## DATA SUPPLIED
----------

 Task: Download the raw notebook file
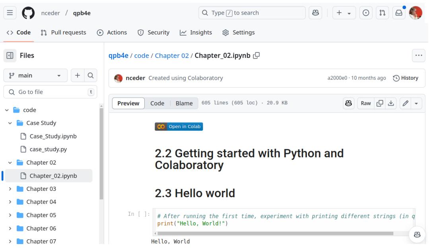[391, 103]
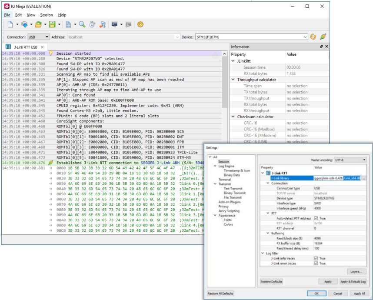This screenshot has width=373, height=300.
Task: Click the green plug Connect icon
Action: click(323, 37)
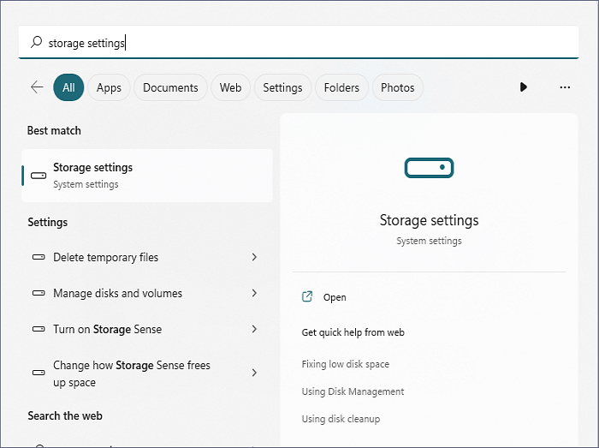
Task: Open the three-dots more options menu
Action: click(565, 87)
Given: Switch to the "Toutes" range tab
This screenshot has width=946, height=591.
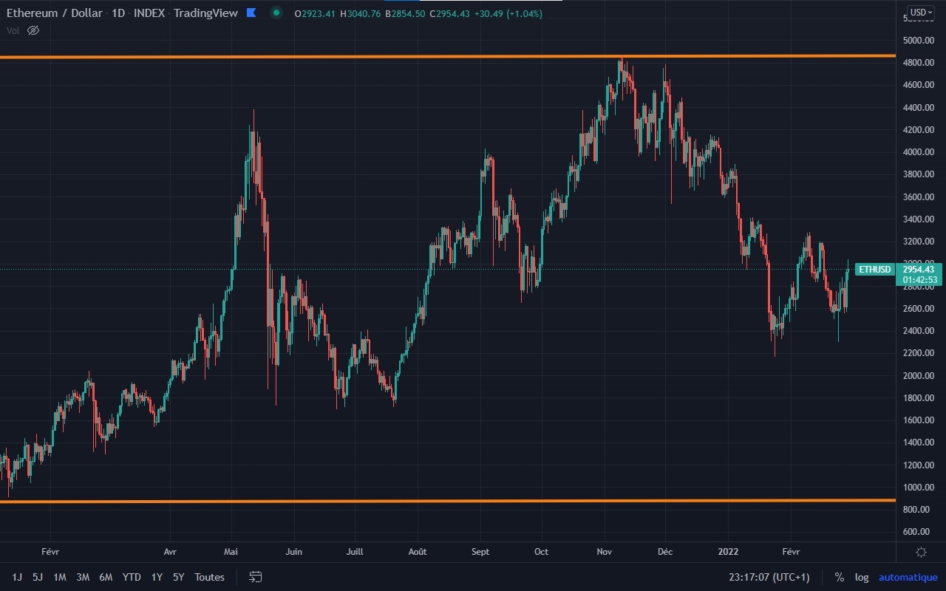Looking at the screenshot, I should pyautogui.click(x=209, y=577).
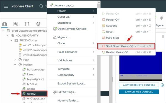Switch to Hosts and Clusters view icon
This screenshot has height=103, width=166.
(4, 24)
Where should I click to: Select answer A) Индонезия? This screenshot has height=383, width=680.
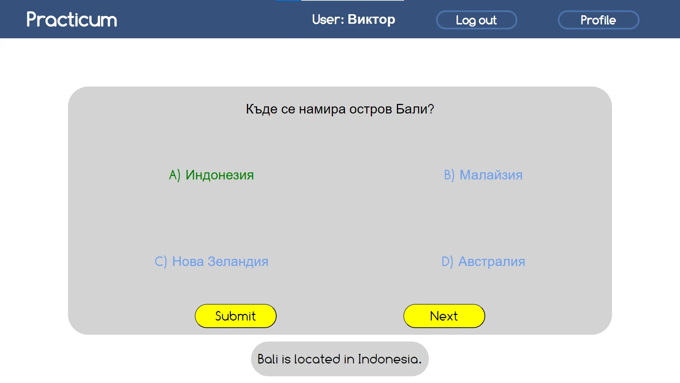point(211,175)
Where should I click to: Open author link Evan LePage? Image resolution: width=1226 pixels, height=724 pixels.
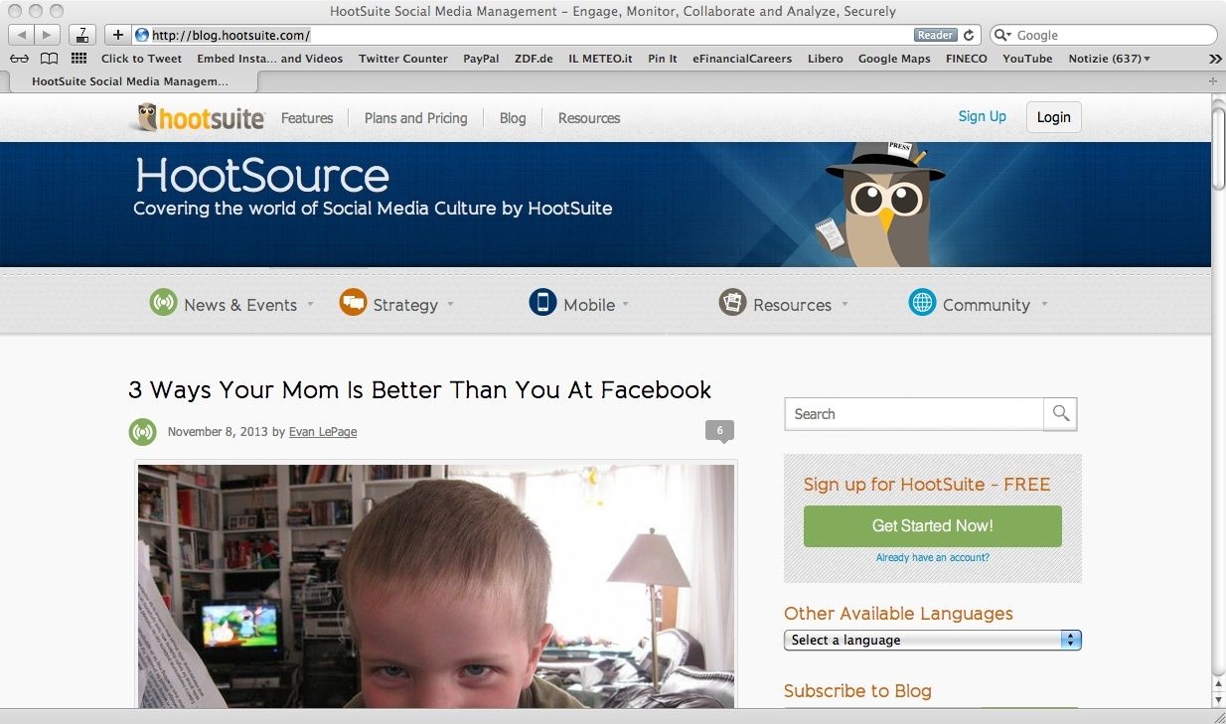(323, 432)
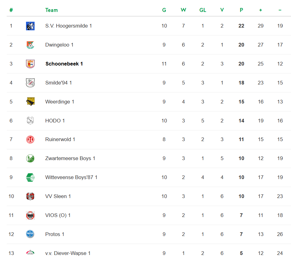Open the bold Schoonebeek 1 team link
Image resolution: width=291 pixels, height=262 pixels.
tap(64, 64)
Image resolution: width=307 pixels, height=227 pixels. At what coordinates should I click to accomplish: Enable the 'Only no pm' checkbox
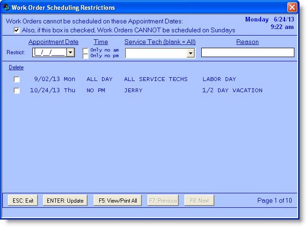(85, 56)
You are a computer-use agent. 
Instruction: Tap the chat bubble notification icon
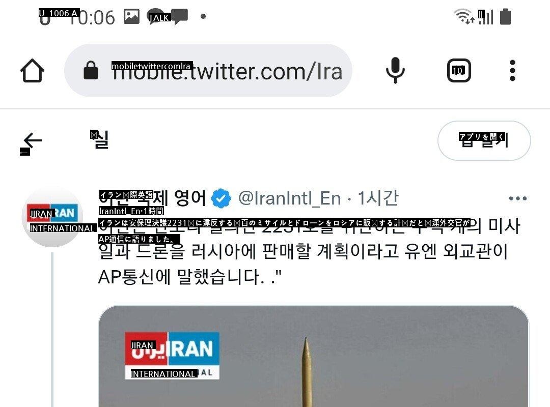click(x=180, y=16)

----------

Retype the lines from the one containing "Instruction: Tap the" down to the last line of the records, both included, exactly and nothing more. Pictures stay out.

Instruction: Tap the chat bubble notification icon
click(x=180, y=16)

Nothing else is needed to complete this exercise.